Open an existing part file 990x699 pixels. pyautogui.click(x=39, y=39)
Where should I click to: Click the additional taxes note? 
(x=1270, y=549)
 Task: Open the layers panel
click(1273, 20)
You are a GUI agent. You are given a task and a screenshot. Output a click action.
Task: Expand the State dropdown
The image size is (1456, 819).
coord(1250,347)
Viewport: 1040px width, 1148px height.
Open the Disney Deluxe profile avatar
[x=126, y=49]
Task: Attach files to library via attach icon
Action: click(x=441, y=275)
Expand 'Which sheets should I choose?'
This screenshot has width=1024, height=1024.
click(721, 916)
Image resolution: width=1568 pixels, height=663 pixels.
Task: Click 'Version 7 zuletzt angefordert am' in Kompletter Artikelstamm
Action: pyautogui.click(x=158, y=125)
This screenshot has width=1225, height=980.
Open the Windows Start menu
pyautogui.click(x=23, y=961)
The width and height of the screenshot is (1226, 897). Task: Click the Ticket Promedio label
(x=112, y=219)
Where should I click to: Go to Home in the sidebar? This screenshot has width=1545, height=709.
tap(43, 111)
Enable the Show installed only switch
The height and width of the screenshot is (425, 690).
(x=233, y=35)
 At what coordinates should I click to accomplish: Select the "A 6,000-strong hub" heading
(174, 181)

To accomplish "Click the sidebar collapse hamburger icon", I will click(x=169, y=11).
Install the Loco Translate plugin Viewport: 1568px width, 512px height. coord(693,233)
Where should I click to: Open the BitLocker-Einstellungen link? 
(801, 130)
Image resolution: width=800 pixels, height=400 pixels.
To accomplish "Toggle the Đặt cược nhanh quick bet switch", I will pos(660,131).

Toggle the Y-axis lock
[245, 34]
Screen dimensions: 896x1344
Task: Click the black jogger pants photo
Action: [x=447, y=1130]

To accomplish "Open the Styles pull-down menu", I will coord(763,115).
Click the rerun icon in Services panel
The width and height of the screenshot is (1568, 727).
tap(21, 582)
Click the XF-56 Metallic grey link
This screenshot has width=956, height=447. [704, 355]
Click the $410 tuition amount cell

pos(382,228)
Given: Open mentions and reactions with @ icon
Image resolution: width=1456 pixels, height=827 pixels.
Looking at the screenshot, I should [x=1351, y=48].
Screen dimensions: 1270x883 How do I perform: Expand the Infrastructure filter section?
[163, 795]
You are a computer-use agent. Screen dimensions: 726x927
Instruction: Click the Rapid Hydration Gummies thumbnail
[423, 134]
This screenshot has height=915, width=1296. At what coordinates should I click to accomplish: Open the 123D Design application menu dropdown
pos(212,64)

════

What you should do
Please copy all of the material above word for word, keeping every line in its original order.

Final result
Open an existing part file 990x699 pixels. pyautogui.click(x=39, y=39)
Where should I click to: Click the additional taxes note? 
(x=1270, y=549)
 Task: Open the layers panel
click(1273, 20)
You are a GUI agent. You are given a task and a screenshot. Output a click action.
Task: Expand the State dropdown
The image size is (1456, 819).
coord(1250,347)
Viewport: 1040px width, 1148px height.
Open the Disney Deluxe profile avatar
[x=126, y=49]
Task: Attach files to library via attach icon
Action: click(x=441, y=275)
Expand 'Which sheets should I choose?'
This screenshot has width=1024, height=1024.
click(721, 916)
Image resolution: width=1568 pixels, height=663 pixels.
Task: Click 'Version 7 zuletzt angefordert am' in Kompletter Artikelstamm
Action: pyautogui.click(x=158, y=125)
This screenshot has width=1225, height=980.
Open the Windows Start menu
pyautogui.click(x=23, y=961)
The width and height of the screenshot is (1226, 897). Task: Click the Ticket Promedio label
(x=112, y=219)
Where should I click to: Go to Home in the sidebar? This screenshot has width=1545, height=709.
tap(43, 111)
Enable the Show installed only switch
The height and width of the screenshot is (425, 690).
(x=233, y=35)
 At what coordinates should I click to accomplish: Select the "A 6,000-strong hub" heading
(174, 181)

To accomplish "Click the sidebar collapse hamburger icon", I will click(x=169, y=11).
Install the Loco Translate plugin Viewport: 1568px width, 512px height. coord(693,233)
Where should I click to: Open the BitLocker-Einstellungen link? 
(801, 130)
Image resolution: width=800 pixels, height=400 pixels.
To accomplish "Toggle the Đặt cược nhanh quick bet switch", I will pos(660,131).

Toggle the Y-axis lock
[245, 34]
Screen dimensions: 896x1344
Task: Click the black jogger pants photo
Action: [x=447, y=1130]

To accomplish "Open the Styles pull-down menu", I will coord(763,115).
Click the rerun icon in Services panel
The width and height of the screenshot is (1568, 727).
tap(21, 582)
Click the XF-56 Metallic grey link
This screenshot has width=956, height=447. [704, 355]
Click the $410 tuition amount cell

pos(382,228)
Given: Open mentions and reactions with @ icon
Image resolution: width=1456 pixels, height=827 pixels.
Looking at the screenshot, I should [x=1351, y=48].
Screen dimensions: 1270x883 How do I perform: Expand the Infrastructure filter section?
[163, 795]
You are a computer-use agent. Screen dimensions: 726x927
Instruction: Click the Rapid Hydration Gummies thumbnail
[423, 134]
This screenshot has height=915, width=1296. At what coordinates should I click to accomplish: Open the 123D Design application menu dropdown
pos(212,64)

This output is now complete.